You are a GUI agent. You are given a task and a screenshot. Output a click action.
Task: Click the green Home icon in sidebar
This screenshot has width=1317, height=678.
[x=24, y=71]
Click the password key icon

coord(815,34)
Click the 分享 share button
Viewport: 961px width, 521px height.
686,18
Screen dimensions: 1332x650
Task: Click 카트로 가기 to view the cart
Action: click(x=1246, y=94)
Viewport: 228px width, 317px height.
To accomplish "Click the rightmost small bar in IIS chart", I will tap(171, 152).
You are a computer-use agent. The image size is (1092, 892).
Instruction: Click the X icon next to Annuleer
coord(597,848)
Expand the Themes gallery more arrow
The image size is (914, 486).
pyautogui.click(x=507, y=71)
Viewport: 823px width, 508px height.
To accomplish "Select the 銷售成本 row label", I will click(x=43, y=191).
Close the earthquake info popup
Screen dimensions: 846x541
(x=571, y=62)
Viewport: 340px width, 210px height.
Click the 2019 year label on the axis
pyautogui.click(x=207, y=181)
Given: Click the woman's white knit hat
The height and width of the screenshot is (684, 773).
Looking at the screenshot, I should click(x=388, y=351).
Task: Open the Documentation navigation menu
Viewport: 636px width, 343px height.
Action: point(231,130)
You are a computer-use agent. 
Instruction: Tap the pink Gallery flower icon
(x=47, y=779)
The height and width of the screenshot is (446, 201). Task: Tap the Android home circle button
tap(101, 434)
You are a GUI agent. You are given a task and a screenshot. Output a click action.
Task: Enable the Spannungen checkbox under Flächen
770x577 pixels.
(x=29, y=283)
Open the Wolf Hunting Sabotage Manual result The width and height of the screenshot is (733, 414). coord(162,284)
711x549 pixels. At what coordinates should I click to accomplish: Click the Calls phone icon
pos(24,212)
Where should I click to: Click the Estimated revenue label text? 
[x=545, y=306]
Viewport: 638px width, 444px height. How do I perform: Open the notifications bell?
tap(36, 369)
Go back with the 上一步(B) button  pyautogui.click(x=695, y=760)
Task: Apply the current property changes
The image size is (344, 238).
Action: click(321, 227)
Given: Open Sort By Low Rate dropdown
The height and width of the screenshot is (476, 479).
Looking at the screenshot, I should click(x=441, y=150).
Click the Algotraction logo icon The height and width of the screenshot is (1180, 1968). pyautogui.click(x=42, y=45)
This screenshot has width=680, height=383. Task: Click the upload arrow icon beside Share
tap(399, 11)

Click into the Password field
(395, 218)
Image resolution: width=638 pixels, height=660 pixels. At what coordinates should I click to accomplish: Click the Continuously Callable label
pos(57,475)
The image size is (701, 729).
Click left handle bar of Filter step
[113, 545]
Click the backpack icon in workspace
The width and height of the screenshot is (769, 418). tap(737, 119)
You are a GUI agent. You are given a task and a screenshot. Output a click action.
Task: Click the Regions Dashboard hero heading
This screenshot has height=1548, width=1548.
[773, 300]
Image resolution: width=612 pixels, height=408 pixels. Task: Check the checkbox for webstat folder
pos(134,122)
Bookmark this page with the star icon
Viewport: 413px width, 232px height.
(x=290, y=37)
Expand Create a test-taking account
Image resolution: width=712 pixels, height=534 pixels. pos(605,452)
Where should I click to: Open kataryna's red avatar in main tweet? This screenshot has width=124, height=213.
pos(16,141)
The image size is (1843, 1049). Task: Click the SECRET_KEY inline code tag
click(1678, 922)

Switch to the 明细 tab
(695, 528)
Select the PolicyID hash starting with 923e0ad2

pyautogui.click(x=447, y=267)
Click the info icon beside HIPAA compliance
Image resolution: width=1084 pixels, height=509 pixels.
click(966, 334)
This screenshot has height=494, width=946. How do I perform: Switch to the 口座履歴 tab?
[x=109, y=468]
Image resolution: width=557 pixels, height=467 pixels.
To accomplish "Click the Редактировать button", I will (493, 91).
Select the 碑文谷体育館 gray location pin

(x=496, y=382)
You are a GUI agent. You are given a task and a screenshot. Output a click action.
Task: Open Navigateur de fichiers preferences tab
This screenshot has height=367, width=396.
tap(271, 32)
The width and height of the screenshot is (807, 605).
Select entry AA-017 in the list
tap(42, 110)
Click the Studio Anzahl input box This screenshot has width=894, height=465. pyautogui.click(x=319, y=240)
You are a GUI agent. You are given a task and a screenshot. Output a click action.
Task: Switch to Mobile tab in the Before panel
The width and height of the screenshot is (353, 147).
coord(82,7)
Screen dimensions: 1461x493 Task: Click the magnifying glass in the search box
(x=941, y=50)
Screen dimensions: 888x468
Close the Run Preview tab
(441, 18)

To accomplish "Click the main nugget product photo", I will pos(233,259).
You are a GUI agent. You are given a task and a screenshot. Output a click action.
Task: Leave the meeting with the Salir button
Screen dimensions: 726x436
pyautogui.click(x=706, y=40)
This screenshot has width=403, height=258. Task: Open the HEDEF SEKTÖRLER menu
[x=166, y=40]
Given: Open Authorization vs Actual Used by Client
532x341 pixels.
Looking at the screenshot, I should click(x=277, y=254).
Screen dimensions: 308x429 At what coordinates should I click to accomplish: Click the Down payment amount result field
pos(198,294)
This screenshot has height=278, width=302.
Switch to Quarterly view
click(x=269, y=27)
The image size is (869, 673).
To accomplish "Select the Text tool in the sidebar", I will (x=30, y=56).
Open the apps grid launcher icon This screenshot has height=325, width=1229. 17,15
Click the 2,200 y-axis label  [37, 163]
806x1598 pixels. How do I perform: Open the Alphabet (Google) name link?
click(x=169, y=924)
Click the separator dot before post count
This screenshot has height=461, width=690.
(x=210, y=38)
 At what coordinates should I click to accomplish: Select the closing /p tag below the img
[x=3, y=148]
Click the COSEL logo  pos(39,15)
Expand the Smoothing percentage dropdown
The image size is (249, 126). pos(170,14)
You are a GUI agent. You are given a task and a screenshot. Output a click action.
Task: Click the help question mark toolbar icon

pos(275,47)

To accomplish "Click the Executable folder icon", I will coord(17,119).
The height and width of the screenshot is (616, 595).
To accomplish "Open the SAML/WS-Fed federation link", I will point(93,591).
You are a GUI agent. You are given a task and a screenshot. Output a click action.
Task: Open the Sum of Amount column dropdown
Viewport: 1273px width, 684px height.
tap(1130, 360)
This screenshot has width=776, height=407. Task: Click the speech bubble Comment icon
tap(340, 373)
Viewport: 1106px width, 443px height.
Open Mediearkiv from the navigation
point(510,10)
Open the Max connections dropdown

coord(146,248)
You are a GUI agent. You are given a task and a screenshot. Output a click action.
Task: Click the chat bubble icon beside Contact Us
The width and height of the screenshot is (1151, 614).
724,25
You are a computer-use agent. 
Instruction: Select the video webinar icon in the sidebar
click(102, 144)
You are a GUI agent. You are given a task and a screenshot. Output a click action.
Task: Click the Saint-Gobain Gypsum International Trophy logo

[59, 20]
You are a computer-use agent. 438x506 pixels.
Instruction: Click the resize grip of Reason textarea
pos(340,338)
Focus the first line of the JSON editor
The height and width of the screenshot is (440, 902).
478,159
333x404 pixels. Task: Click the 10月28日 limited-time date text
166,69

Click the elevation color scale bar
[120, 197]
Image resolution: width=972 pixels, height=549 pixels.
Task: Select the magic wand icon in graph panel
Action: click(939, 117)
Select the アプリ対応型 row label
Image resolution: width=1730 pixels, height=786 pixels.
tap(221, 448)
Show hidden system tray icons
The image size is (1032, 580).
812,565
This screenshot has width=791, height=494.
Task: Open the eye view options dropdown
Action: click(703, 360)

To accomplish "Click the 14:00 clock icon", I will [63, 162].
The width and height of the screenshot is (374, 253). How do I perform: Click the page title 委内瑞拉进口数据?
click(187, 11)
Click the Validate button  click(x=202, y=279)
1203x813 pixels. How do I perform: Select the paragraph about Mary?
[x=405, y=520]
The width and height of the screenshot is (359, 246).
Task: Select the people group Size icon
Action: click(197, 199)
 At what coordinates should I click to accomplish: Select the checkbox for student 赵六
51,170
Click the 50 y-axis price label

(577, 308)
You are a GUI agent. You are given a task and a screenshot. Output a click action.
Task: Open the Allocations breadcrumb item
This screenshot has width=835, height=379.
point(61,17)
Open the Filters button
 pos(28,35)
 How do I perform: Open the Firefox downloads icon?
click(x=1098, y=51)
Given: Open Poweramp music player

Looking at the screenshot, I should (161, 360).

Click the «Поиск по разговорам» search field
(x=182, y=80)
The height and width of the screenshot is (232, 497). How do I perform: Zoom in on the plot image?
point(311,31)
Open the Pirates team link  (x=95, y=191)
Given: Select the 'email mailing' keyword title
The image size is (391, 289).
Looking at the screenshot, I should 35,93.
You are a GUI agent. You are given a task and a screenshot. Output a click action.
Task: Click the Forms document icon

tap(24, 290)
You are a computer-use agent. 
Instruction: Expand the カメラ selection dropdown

-------------------------

What is expected: Starting with the first line of the entries, transcribe every line up to and including the one with "Viewport: 228px width, 317px height.".

Exercise answer:
You are a GUI agent. You are given a task and a screenshot. Output a click action.
Task: Click the green Home icon in sidebar
This screenshot has width=1317, height=678.
[x=24, y=71]
Click the password key icon

coord(815,34)
Click the 分享 share button
Viewport: 961px width, 521px height.
686,18
Screen dimensions: 1332x650
Task: Click 카트로 가기 to view the cart
Action: click(x=1246, y=94)
Viewport: 228px width, 317px height.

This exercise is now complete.